ROOT Version: Not Provided
Platform: Not Provided
Compiler: Not Provided


Hello,
I figured it out just by loading the C++ fast-jet library and using a compiled C++ function returning the jet vector. If anybody knows a pure python solution I would still be interested.
Regards,
Tancredi

Hi Tancredi,
currently pure Python code cannot be injected in the RDF event loop. You can export the data you need out of RDF (after applying filters, selections or other transormations) with AsNumpy and then operate on numpy arrays, or indeed you can use C++ functions.

If fast-jet functions can be called inside of numba-compiled Python functions, then you might be able to use ROOT.Numba.Declare to generate a function that can be passed to RDF, see ROOT: tutorials/pyroot/pyroot004_NumbaDeclare.py File Reference (you can use ROOT.Numba.Declare with arrays too, RVecs are converted to numpy arrays).

Cheers,
Enrico

Hello,
I have a follow-up question. I managed to run fastjet loading the C++ shared libarary and I have now a vector ROOT::VecOps::RVec ROOT::Math::PtEtaPhiEVector.
I can give these jet 4-vectors simply to RDataFrame via
d=d.Define(‘jets’,GetJet(inputs))

This works great.

However, I do not understand how I can give more complex structures, e.g. I would like to calculate some jet properties, i.e. a vector of n-additional floats.
This could be most easily encoded in a std::map (“name”,value). How to give such a structure to RDataFrame ?

Can one define a C++ class or struct containing the jet-vector vectors and their properties and make them available to RDataFrame. How can this be done ?

A simple solution would be to call the GetJet function with some arguments, but this would require that I run the jet algorithm several times per event which is not efficient.

Thank you for the help.

    Tancredi

Hi Tancredi,
I am not sure I understand this latest question but I’ll mention a couple of things that might help.

  1. you can return any C++ type from a Define, so you can define your own struct or class that contains all the information you need and inject it in RDF using a Define or a DefinePerSample (currently only available in nightly builds, coming in the next release). So given that struct, you can write a function that takes zero or more input RDF columns and returns the class and inject it as df.Define("mystruct", funcThatReturnsMyStruct, {"x", "y", "z", ...})

  2. you can define a C++ functor class, i.e. a function that also stores some state, and pass it to Define. E.g.

struct MyFunctor {
  SomeData d;  

  MyFunctor(SomeData d) { ...; }
  // this is the callable operator, similar to Python's __call__
  float operator()(float x, float y, float z) {
    return SomeCalculation(d, x, y, z);
  }
};

MyFunctor myfunctor(somedata);
df.Define("newCol", myfunctor, {"x", "y", "z"});

My code above is C++ but you can mix it with Python as usual.

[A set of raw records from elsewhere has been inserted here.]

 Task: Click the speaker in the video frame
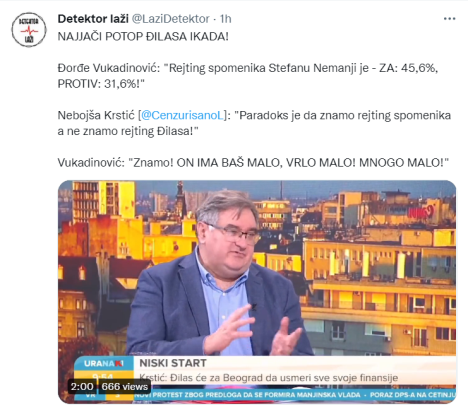pos(219,275)
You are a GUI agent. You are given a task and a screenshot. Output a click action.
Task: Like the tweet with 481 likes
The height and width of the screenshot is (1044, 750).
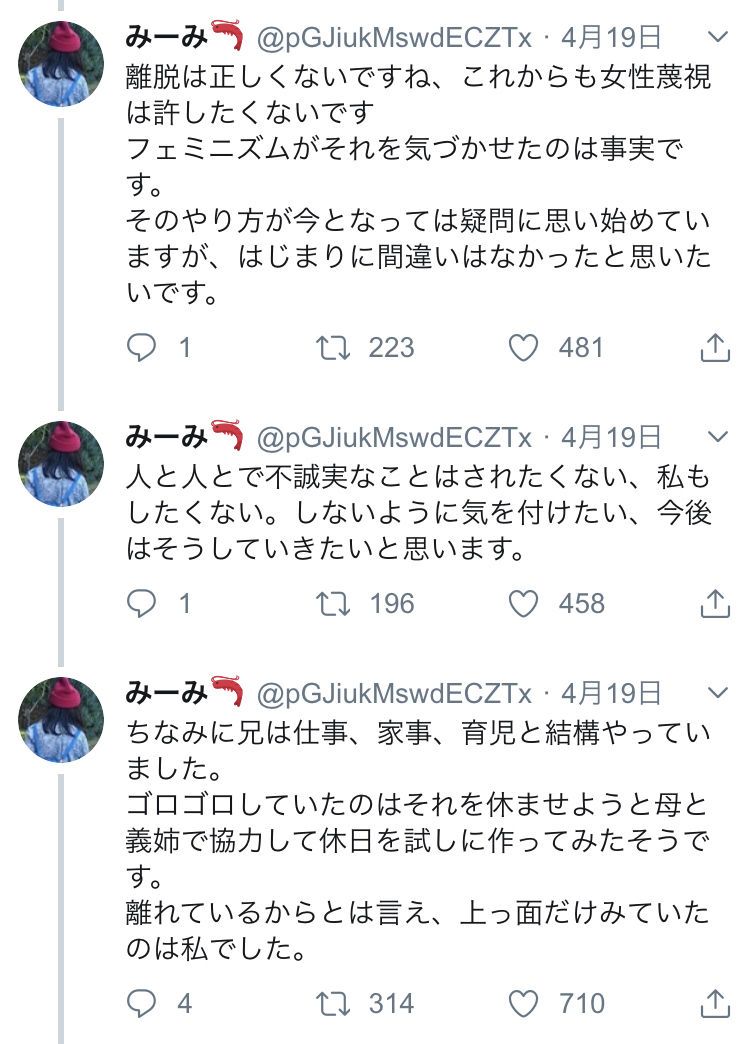pyautogui.click(x=524, y=347)
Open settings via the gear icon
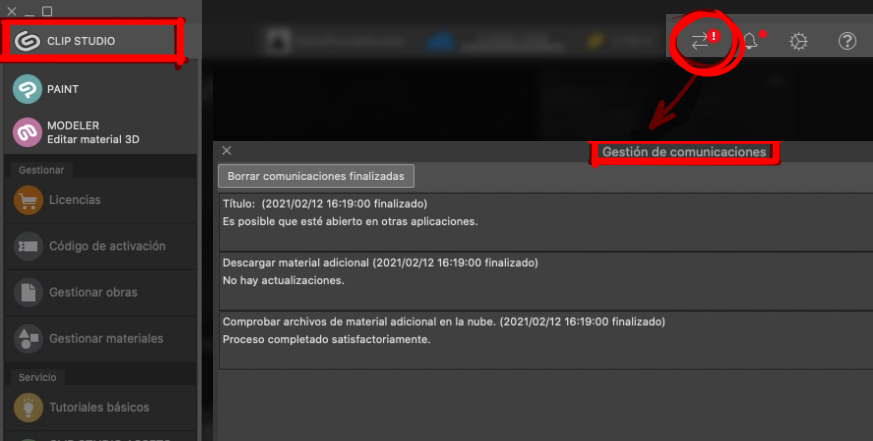The width and height of the screenshot is (873, 441). coord(798,42)
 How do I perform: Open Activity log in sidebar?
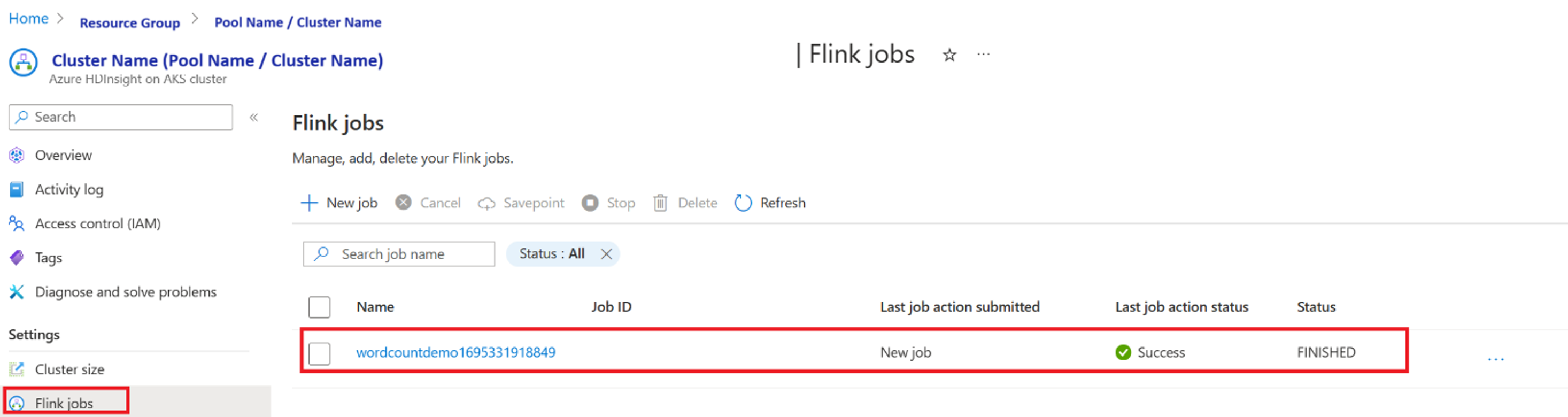(x=69, y=189)
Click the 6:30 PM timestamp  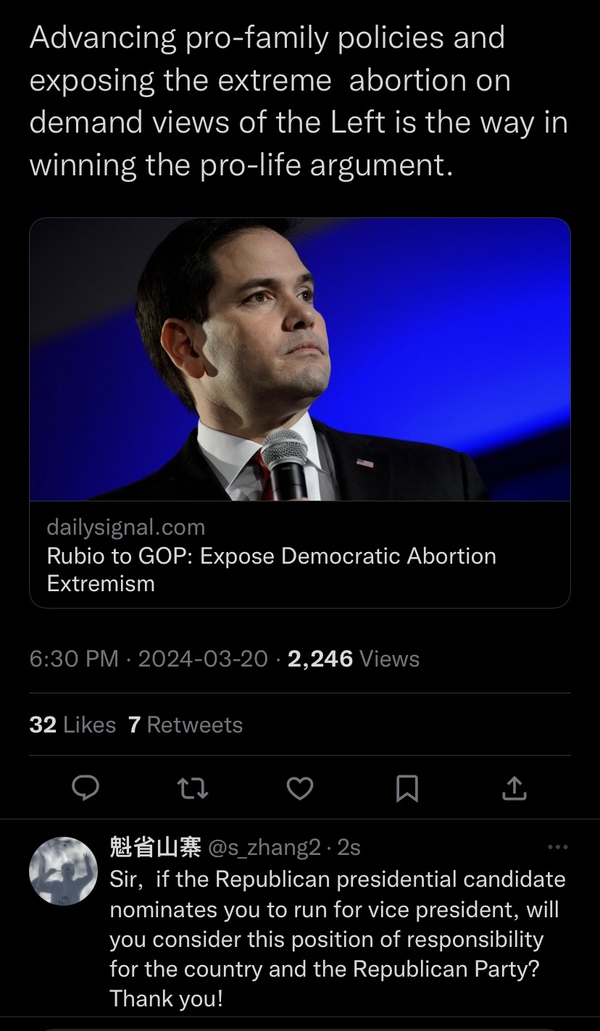74,659
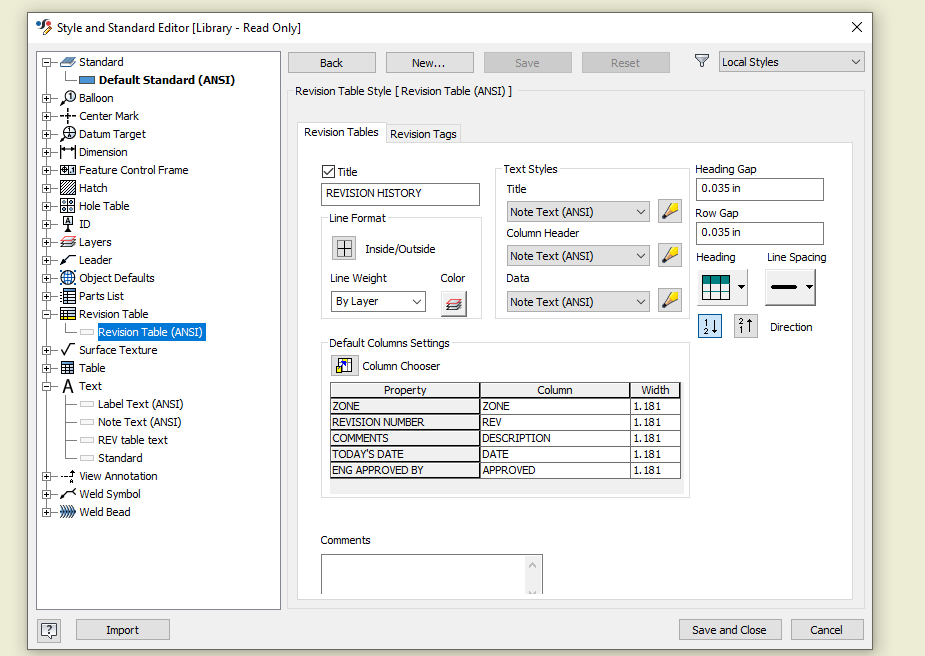Edit the Data text style
This screenshot has height=656, width=925.
(x=669, y=301)
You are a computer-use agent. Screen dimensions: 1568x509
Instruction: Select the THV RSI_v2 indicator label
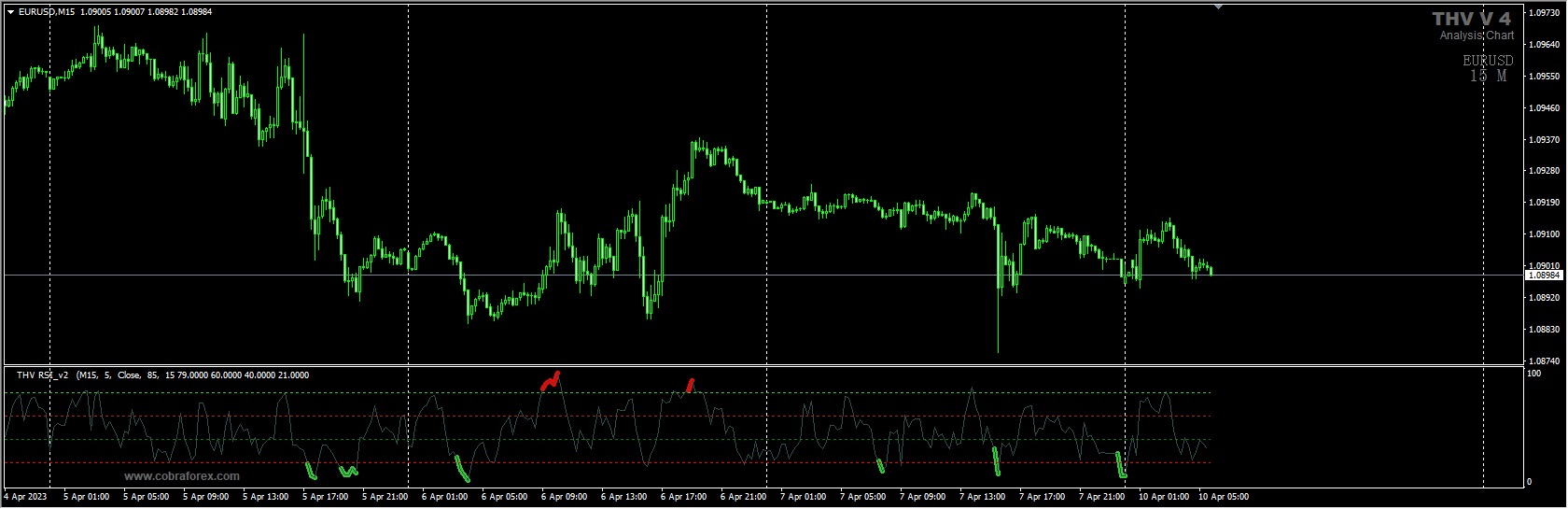(43, 375)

I hope this helps. If not, please provide a concrete example of the problems you mention above.
Enrico

Great ! Thank you. This helps a lot.
Tancredi

Hello Enrico,
I can not figure out how your example can be use in python

How you do it for the two lines:

MyFunctor myfunctor(somedata);
df.Define("newCol", myfunctor, {"x", "y", "z"});

I do not see how I can do the declaration part (first line)
This does not work:
d=d.Define(‘myfunctor’,‘MyFunctor myfunctor(1.)’)

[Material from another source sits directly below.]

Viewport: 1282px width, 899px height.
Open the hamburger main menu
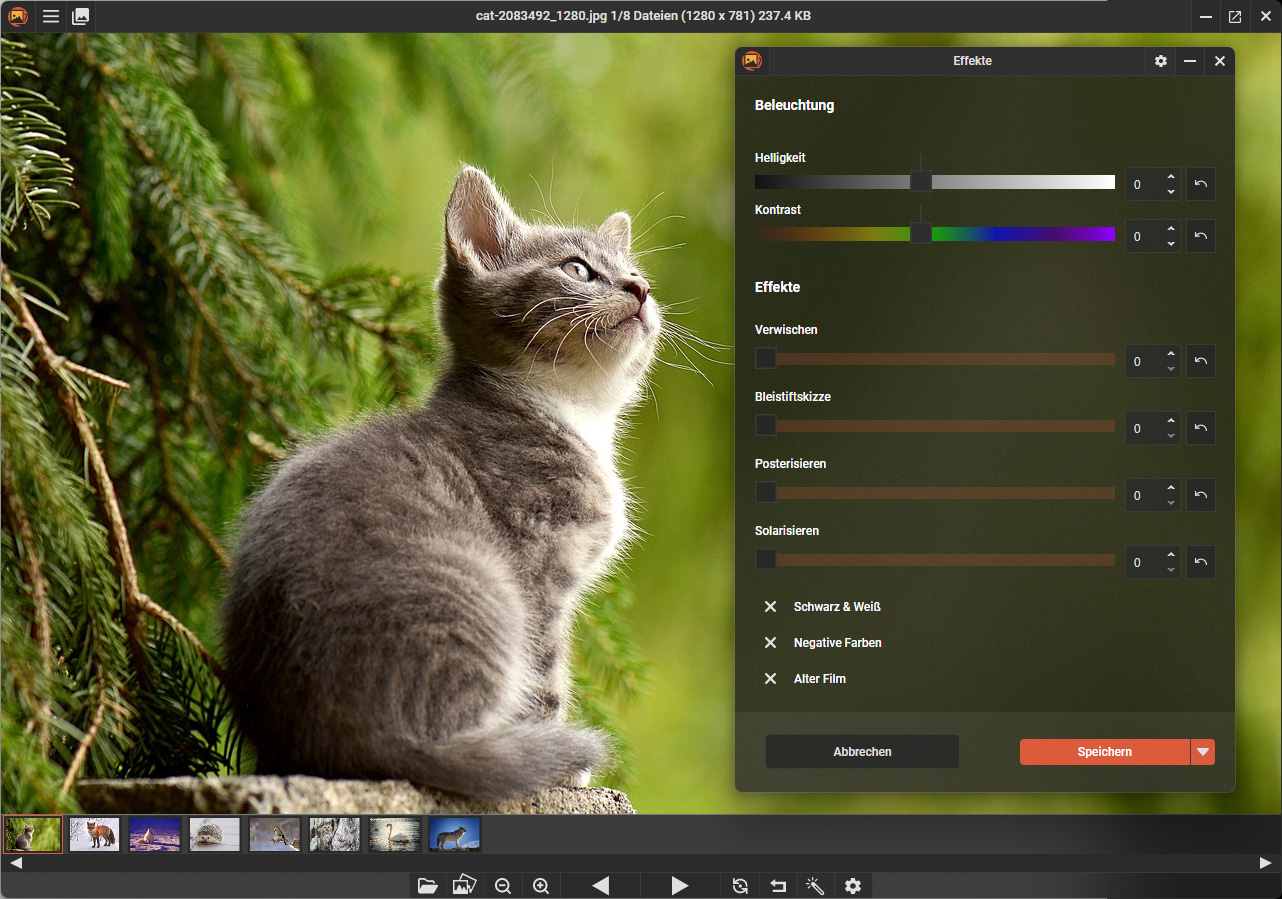pos(51,17)
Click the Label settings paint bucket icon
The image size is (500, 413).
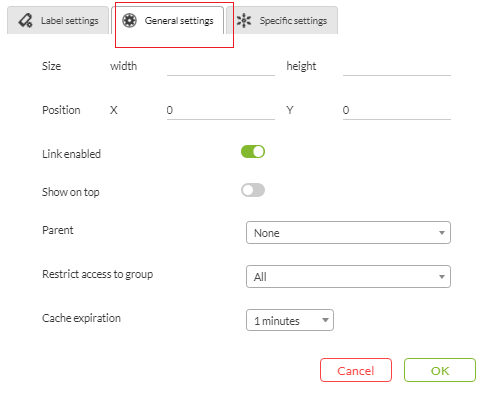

If I do the declaration in C++ I do not see how to access the functor in python.

Thank you for your help.
Tancredi

Here’s an example:

import ROOT
ROOT.gInterpreter.Declare("""
struct MyFunctor {
    float operator()(float x) { return 21*x; }
};
""")

f = ROOT.MyFunctor()
m = ROOT.RDataFrame(1).Define("x", "2.f").Define("newcol", f, ["x"]).Max("newcol").GetValue()
print("the answer: ", m)

Cheers,
Enrico

Hello,
I still have a problem. I need a functor class that takes first some particles as inputs and then forms jets and return these (std::vector ). I was able to figure this out based on your example. However, I also would like to calculate some jet moments (array of floats) that I store in a map <string, float>. So I need a function like float GetMoment(name) to return these or two overloaded operators.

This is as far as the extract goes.